D92167 puts this change into a separate patch. Will update this patch once D92167 gets accepted.

clang/lib/CodeGen/CGOpenMPRuntimeAMDGCN.cpp
77

Won't the no-op approach be less extensible? Current way, though verbose, leaves scope for attaching prefix/suffix code as and when required around emitkernel. While in case of no-op, every implementing arch might have to use the exact same pattern of methods with and without code.

89

You are right, it can be useful for nvptx as well. May be we can club its generalization with the nvptx's use-case when it arrives in the future?

108

Yes, the if block in 111-147 corresponds to "number of threads" for thread_limit and num_threads clauses in teams and parallel directives.

169

Ok, thanks. Will update in next revision.
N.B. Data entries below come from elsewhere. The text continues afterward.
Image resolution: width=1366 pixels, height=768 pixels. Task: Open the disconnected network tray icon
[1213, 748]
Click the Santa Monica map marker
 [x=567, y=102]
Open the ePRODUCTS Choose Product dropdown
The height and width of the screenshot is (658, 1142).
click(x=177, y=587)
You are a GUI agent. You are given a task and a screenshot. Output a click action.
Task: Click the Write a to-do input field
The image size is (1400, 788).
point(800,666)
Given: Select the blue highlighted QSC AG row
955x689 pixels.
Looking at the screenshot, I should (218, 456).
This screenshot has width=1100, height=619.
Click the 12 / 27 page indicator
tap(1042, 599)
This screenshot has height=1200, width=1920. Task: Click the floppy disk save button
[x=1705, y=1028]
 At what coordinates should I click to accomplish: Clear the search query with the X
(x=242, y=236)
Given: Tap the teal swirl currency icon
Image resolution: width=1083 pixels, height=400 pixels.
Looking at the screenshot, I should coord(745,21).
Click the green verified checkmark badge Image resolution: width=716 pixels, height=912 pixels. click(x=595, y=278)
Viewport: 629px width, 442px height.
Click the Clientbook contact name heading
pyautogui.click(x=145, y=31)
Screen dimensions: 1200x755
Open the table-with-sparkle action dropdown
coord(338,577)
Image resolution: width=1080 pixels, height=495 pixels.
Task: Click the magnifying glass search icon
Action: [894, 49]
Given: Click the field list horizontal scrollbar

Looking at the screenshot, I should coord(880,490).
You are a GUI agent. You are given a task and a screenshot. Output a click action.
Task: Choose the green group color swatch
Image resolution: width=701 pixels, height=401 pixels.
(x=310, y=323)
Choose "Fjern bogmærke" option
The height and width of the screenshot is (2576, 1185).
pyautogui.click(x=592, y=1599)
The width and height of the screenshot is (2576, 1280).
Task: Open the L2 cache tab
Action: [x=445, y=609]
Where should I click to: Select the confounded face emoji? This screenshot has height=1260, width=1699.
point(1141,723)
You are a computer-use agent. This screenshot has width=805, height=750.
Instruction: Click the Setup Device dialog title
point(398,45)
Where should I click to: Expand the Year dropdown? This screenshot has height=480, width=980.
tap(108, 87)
JonChesterfield requested changes to this revision.Nov 26 2020, 8:42 AM

I don't believe the contents of this patch is necessary for codegen on amdgpu. One of the internal/weak distinctions works around a bug in the gfx800 toolchain, but we should root cause and fix that bug instead. The kern_desc object is redundant. I think amdgpu-flat-work-group-size is already emitted, but if not, we might want that.

The wg_size code is interesting but architecture independent, and it's probably more user friendly for nvptx and amdgcn to have the same handling of wg_size constraints.

This revision now requires changes to proceed.Nov 26 2020, 8:42 AM
saiislam abandoned this revision.Sep 21 2021, 7:24 AM
saiislam marked 3 inline comments as done.